Giant cell tumor of the bone is a benign, but locally aggressive lesion. It is a relatively rare tumor composed of connective tissue stromal cells having the capacity to recruit and interact with multinucleated giant cells that exhibit the phenotypic features of osteoclasts. 
Giant cell tumor predominates in the long bones [75-90% of cases] especially the femur [approximately 30% cases], tibia [25% cases], radius [10% cases] and humerus [6% cases]. The spine and innominate bone are involved occasional. Giant cell tumors of the bones of the hand are rare accounting for only 2% of cases and here too phalangeal location of the tumor is more common than metacarpals. GCT of foot is even rarer than GCT of hand. GCT of the hand & foot seems to represent a different lesion than conventional GCT in the rest of the skeleton [1,6,9]. There is an 18% incidence of multicentric foci  indicating that a bone scan should be a part of routine workup of these tumors. Overall they appear in a younger age group. They also have a shorter duration of symptoms averaging six months or less before a diagnosis is made. [5,9]

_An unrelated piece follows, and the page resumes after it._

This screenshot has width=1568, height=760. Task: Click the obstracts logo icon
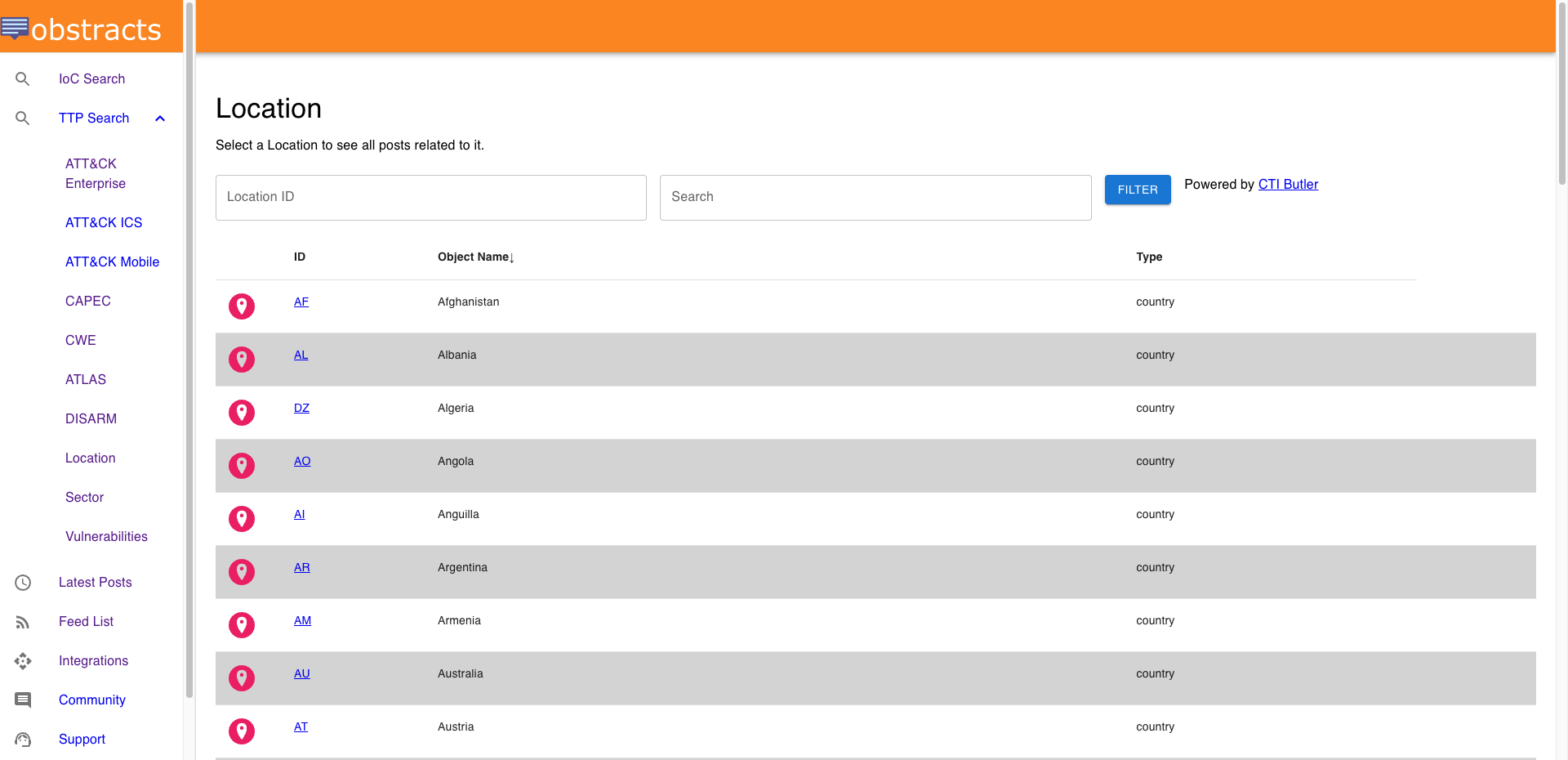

Also Differential considerations based on the appearance and location of this tumor included giant cell tumor, giant cell reparative granuloma, aneursymal bone cyst, chondromyxoid fibroma, brown tumor of hyperparathyroidism, angiosarcoma, myeloma, and an expansile metastatic lesion, such as renal cell carcinoma must be taken into consideration
Despite the fact the GCT is not a sarcoma, the extent of tumor at the time of diagnosis and the high recurrence rate following limited resection often dictate the need of an enbloc resection through normal tissues to prevent local recurrence of the lesion. Such a treatment creates a significant skeletal defect and a challenging reconstructive problem. Reconstruction of the foot after enbloc excision is particularly difficult because of the need to restore the joint surface as well as bone and also foot is the weight bearing area so for the reconstruction bone that match the anatomy of the foot is used. 

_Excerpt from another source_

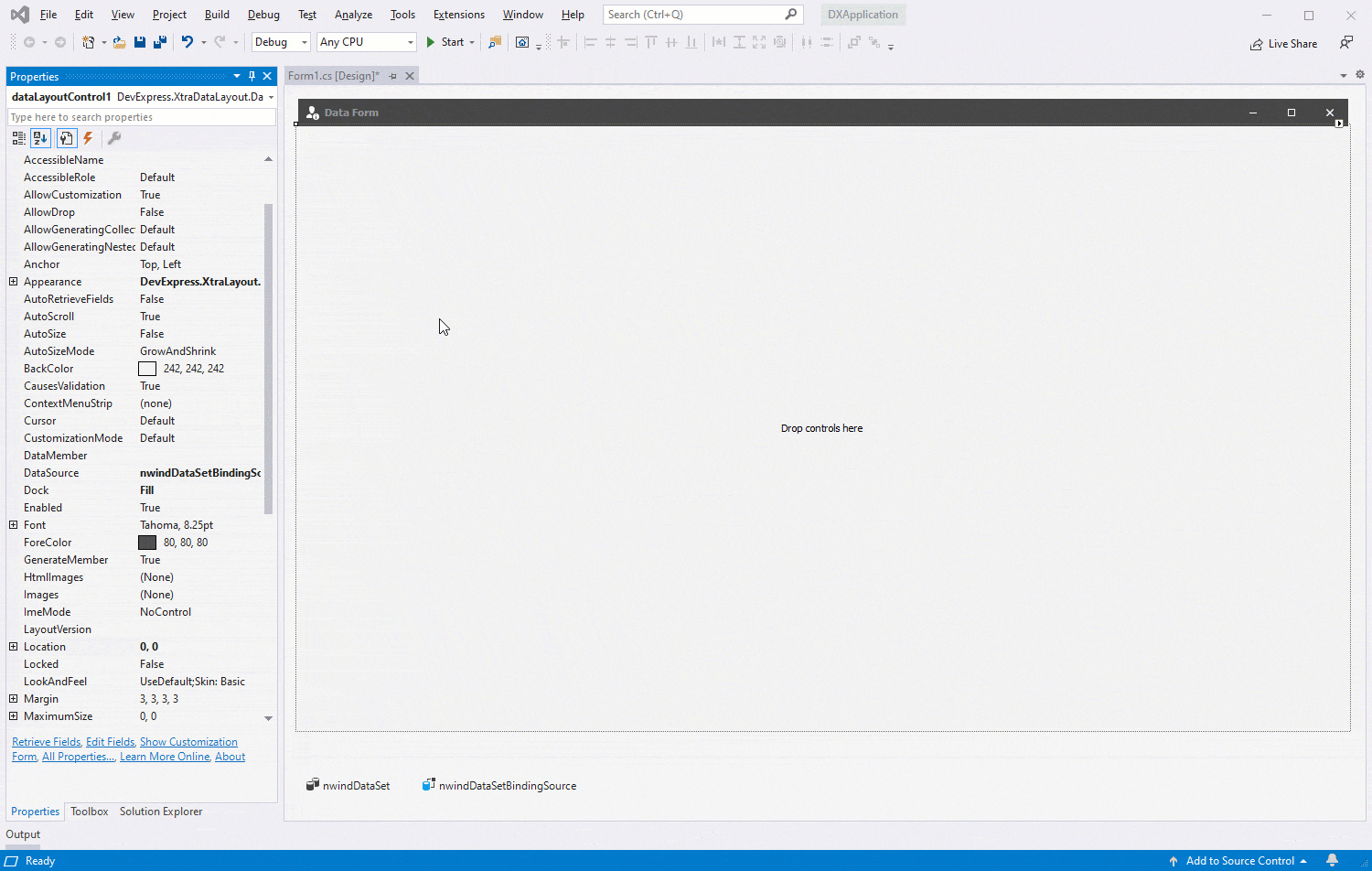
Task: Expand the Appearance property node
Action: pos(14,282)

The various treatment modalities described in literature are curettage, curettage and bone grafting, irradiation, amputation, and resection with reconstruction.
Local resection of the involved metatarsal with autograft or allograft replacement is the preferred surgical treatment for several reasons. First, no correlation has been found between the grade of giant cell tumor and the rate of recurrence. Therefore all giant tumors of foot should be considered locally aggressive. In addition curettage with or without bone grafts has resulted in recurrence rates of about 90%. Thus curettage is an unacceptable form of treatment. Second, although amputation may prevent recurrence, it is cosmetically deforming and decreases the function of the foot.